PAGE TEXT —
— START —

Elementa harmonica is a treatise on the subject of musical scales by Aristoxenus, of which considerable amounts are extant.
The work dates to the second half of the 4th century BC. It is the oldest substantially surviving work written on the subject of music theory.

Title

The work is known variously as Aristoxenou (or Aristoxenoy) Armonika (or Harmonika) Stoicheia i.e. Aristoxenou Armonika Stoicheia, Aristoxenou Harmonika Stoicheia etc. All of these translate as The Harmonics of Aristoxenus. Elementa harmonica translates as Elements of Harmonics. The work is otherwise rendered as The Elements, or Elements, the latter translates into Greek as Στοιχεία.

Subject

Historical context
The Elements is held to be the work founding a tradition of the study of music based on practice, which is, to understand music by study to the ear. Musicology as a discipline achieved nascency with the systematic study undertaken in the work, which treated music independently of those prior studies which held it in a position of something purely and only in relation to an understanding of the kosmos. In-as-much, the Elements is the first and earliest work on music in the classical Greek tradition. Earliest considerations arose within the Pythagorean school c.500 and thinking dwelled on the mathematical nature of harmonia. Aristotle, whose Peripatetic school Aristoxenus belonged to, addressed the subject in his work On the Soul. Aristoxenus is thought contrary to the position of the Pythagoreans, he favoured an intellectual treatment of the subject which Aristotle had set out in his work,
which is the exercise of inductive logic with attention to empirical evidence.

Aristoxenus is thought the first to consider music in this respect, as a separate subject, due to this work.

Description
The work is a theoretical treatise concerned with harmony and harmonics, and thus pertains to a burgeoning theory of euphonics. The study of harmonics is especially concerned with treating melody in order to find its components (the Greek word for melody is μέλος).

In the first sentence of the treatise Aristoxenus identifies Harmony as belonging under the general scope of the study of the science of Melody. Aristoxenus considers notes to fall along a continuum available to auditory perception. Aristoxenus identified the three tetrachords in the treatise as diatonic, the chromatic, and the enharmonic.

— END —

DIRECTION 1 — Please copy word for word everything in the records from the line containing "Viewport: 857px width, 1026px height." down to the line containing "point(450,401)".
The text and the records are unrelated to each other.

EXERCISE INPUTS —
— START —

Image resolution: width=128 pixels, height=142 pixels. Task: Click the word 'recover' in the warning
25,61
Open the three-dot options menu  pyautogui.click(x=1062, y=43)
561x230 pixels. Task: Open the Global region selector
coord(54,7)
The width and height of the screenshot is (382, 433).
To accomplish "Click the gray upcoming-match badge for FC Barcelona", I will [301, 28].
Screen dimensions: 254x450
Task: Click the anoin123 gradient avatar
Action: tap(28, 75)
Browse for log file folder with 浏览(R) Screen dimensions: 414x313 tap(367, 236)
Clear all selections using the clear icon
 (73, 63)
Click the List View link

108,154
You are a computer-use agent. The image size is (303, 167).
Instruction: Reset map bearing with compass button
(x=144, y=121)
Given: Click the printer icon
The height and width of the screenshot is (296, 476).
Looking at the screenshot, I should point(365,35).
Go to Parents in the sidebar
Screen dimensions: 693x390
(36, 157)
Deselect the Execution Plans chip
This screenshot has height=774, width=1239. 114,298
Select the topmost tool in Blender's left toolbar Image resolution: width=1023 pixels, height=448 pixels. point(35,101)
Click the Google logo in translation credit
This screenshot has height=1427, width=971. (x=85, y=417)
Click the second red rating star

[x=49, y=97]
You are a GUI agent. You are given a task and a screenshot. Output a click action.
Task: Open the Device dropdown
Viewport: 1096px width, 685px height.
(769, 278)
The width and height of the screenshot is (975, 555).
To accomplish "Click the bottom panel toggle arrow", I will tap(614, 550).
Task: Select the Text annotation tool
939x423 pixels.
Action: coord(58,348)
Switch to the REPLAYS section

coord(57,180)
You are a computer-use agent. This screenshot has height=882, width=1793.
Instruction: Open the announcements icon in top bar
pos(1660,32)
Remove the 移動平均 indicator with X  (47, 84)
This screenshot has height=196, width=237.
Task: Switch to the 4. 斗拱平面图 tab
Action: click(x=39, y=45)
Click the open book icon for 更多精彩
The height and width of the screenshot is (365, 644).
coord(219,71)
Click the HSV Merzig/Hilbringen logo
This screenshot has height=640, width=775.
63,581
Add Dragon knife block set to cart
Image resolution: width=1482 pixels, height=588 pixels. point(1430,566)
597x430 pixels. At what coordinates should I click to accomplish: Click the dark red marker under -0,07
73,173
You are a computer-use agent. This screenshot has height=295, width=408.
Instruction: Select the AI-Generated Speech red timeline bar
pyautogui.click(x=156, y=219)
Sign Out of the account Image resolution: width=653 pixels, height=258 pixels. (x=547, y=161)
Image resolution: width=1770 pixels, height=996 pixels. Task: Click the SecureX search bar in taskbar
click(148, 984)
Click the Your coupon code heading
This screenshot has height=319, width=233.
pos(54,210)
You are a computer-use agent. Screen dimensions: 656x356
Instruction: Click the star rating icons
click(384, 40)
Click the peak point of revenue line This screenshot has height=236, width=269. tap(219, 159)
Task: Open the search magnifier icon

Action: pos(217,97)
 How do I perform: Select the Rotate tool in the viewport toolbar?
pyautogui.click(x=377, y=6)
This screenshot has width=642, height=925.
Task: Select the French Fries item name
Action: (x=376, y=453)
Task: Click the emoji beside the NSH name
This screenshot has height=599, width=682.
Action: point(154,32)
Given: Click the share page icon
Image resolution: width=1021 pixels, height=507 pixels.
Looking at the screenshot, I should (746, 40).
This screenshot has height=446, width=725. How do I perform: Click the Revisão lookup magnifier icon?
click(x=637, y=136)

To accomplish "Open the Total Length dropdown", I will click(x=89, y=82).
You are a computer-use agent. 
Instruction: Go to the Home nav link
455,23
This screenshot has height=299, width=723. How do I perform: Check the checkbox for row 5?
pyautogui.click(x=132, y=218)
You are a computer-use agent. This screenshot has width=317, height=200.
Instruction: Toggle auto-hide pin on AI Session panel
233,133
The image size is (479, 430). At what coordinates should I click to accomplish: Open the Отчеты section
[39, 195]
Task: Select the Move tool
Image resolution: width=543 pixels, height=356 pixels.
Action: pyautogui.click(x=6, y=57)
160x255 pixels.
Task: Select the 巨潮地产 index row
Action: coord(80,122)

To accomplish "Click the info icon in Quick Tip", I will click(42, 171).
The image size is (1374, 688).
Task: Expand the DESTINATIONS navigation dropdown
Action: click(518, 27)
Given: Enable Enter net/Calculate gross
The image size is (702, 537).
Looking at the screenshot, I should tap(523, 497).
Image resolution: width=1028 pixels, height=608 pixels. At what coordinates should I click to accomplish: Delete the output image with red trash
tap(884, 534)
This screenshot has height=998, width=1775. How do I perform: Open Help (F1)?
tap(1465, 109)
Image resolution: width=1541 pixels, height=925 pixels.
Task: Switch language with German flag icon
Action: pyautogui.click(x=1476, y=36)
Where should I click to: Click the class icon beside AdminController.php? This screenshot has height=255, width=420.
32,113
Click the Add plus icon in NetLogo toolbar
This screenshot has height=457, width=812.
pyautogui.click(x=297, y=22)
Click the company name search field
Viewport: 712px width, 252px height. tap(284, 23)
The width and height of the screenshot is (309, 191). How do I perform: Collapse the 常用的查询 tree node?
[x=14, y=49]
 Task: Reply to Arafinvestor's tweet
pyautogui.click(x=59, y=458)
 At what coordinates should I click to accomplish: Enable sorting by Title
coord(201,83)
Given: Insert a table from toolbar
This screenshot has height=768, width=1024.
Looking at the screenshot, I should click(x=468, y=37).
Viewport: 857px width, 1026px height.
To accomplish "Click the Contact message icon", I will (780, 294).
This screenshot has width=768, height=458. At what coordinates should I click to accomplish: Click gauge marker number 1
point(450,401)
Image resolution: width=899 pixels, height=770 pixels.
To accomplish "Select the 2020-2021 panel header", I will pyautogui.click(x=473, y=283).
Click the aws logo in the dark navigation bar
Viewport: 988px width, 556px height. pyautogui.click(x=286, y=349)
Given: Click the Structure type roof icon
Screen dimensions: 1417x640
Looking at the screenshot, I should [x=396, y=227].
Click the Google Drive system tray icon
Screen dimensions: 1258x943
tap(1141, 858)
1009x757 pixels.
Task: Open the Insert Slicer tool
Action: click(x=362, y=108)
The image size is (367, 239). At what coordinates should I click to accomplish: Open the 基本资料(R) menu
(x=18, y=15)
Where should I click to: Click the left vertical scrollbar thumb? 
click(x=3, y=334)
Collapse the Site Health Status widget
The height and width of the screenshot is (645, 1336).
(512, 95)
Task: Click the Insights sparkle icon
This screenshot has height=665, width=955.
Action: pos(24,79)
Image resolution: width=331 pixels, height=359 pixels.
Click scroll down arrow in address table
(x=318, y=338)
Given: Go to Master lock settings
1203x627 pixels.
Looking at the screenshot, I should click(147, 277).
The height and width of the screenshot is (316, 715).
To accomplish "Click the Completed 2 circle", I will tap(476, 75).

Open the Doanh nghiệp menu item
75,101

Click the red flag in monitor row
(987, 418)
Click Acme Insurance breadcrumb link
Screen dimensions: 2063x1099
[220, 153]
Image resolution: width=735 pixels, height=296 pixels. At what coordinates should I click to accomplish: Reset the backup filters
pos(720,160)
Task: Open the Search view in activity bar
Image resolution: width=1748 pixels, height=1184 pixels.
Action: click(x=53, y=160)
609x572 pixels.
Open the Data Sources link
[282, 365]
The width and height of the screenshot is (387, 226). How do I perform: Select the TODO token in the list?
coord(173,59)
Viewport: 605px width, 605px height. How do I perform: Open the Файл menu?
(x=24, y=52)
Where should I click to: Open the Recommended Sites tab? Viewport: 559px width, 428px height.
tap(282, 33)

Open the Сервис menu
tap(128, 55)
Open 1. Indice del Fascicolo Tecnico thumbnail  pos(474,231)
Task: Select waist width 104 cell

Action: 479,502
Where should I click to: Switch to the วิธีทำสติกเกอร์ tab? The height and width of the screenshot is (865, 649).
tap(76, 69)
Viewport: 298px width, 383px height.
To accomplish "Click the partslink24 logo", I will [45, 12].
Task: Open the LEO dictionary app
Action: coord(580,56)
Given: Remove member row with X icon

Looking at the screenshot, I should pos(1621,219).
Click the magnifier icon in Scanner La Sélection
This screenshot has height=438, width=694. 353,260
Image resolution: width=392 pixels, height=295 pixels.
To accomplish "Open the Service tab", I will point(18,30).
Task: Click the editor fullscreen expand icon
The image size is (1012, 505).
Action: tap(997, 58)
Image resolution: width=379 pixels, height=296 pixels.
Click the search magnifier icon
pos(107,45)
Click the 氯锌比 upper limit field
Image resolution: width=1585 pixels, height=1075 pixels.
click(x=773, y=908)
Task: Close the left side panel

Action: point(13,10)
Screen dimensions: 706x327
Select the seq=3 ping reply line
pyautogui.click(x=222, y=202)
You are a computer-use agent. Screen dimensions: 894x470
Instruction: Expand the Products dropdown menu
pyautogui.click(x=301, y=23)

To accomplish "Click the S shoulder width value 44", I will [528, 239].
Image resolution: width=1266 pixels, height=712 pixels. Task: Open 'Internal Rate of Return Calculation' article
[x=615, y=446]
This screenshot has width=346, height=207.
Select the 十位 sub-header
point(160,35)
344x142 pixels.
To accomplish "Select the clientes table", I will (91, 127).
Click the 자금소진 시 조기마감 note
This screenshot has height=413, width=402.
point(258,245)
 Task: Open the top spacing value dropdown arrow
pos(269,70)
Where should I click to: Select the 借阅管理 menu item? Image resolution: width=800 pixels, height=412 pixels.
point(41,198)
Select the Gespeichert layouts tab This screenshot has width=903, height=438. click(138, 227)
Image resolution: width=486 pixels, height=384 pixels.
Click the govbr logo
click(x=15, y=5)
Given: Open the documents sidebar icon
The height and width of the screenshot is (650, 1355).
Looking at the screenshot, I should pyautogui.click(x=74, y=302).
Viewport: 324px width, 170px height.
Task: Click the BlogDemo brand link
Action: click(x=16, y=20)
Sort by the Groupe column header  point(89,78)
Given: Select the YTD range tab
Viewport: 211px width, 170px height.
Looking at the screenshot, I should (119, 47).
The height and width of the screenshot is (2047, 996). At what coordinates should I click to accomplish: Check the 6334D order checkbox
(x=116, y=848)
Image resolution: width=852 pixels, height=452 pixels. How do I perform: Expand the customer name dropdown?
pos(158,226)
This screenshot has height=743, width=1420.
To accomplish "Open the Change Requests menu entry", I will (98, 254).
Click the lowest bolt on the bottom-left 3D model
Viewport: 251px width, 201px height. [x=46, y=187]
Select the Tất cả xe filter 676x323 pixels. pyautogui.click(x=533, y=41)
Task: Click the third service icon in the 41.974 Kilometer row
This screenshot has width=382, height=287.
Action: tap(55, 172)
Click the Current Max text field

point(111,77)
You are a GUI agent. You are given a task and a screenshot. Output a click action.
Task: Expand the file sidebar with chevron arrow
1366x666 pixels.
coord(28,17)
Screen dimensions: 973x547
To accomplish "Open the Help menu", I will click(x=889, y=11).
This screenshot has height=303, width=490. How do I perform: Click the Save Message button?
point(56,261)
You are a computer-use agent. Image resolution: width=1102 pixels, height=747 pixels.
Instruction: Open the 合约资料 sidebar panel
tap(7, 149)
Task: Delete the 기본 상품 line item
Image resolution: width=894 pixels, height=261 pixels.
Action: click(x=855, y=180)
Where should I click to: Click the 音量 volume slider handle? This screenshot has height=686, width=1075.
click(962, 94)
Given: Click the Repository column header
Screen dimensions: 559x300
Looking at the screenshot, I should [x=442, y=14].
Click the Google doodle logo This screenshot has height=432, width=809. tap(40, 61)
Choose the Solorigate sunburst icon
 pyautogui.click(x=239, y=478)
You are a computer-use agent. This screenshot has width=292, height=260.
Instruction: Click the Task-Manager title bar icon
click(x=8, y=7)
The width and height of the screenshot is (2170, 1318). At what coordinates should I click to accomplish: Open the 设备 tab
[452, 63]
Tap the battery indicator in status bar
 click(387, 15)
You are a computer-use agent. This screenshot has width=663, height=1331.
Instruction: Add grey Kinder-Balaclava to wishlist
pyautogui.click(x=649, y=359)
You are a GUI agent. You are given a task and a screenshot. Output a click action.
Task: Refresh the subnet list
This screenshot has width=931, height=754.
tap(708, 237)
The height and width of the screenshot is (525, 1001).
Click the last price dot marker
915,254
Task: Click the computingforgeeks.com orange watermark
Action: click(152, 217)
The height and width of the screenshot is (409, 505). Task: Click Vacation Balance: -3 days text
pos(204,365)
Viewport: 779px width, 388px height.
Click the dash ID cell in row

— END —

DIRECTION 2 — Continue the text on the Elementa harmonica, starting after its last sentence.

EXPECTED OUTPUT 1 —
Viewport: 857px width, 1026px height.
To accomplish "Click the Contact message icon", I will (780, 294).
This screenshot has width=768, height=458. At what coordinates should I click to accomplish: Click gauge marker number 1
point(450,401)

EXPECTED OUTPUT 2 —
The general considered attitude of Aristoxenus was to attempt an empirical study based therefore upon observation. In-as-much his writing contains criticisms of predecessing appreciations and attitudes, of the Pythagorean and harmonikoi, on the problems of sound percptable as music.

Editions
Translation into Latin for the first time, during 1564, was made by Antonius Gogavinus.

Editions were published by Meibom, Marquard (1868) Aristoxenou harmonikōn ta sōzomena: Die harmonischen fragmente des Aristoxenus, published in Greek and German translation, and Westphal. Henry Stewart Macran edition was published during 1902 by Clarendon Press, Oxford. An edition was published in Latin during 1954, and another in the same year in Italian, by Typis Publicae Officinae Polygraphicae.

History of scholarship

Pre-modern
Vitruvius (circa. mid-20s B.C.) based his understanding of the laws of harmony on the Elements of Aristoxenus.

The Elements was studied seriously and earnestly during the Renaissance, by theoreticians and musicians, because of the necessary choice which Renaissance intellectuals and thinkers had to make of deciding where to make concordance with, of the reality of the theory on music made by either Pythagoras or Aristoxenus. All the events belonging to the Renaissance Period as an approximate whole occurred within a time some time prior to and including the 15th and 16th centuries

Modern
Loloy made a study which was published during 1904. Annie Bélis composed a study Aristoxene de Tarante et Aristote: Le Traité d’harmonique, Études et commentaires 100, published during 1986.

Norman Cazden wrote the article Pythagoras and Aristoxenos Reconciled which was published 1958 by the Journal of Music Theory.

W.B.Stanford' The Sound of Greek (1967) cites the work.

Andrew Barker has made a translation, published in Greek Musical Writings (volume 1 published 1984, volume 2 1989).

Landels' Music in Ancient Greece and Rome (1999) deals with intervals in The Elements.

Kuntz (2000) thinks Aristoxenus to have provided a superior understanding to the Pythagorean treatment of the harmonic problem.

D Creese 2012 work concerns itself with Aristoxenus' consideration of the perfect fourth.

Synopsis
The work comprises 3 books. Book II seems not to follow from Book I, and it is quite widely but not unanimously assumed that Book I is a separate work from Book II & III.

The parts of harmonics:

(1) The Genera - the ways in which the differences between these are determined

(2) Distantia (Intervals) - the distinction of how these are differentiated

(3) Notes - dynameis

(4) Systēmata - enumerating and distinguishing the types, and explaining how they are put together out of Notes and Intervals

(5) Tonoi (Modes) - including the relations between them

(6) Modulation

(7) Construction / Composition

Discussion
The term dynamis seems to have been originated by Aristoxenus. Dynamis (dynameis) are conventionally understood to have, amongst other meanings, power and potentiality. Sidoli contends in his review (c.f. ref.) that the initial use of the concept by Aristoxenus was rather "elusive" in the context of the meaning intended by him.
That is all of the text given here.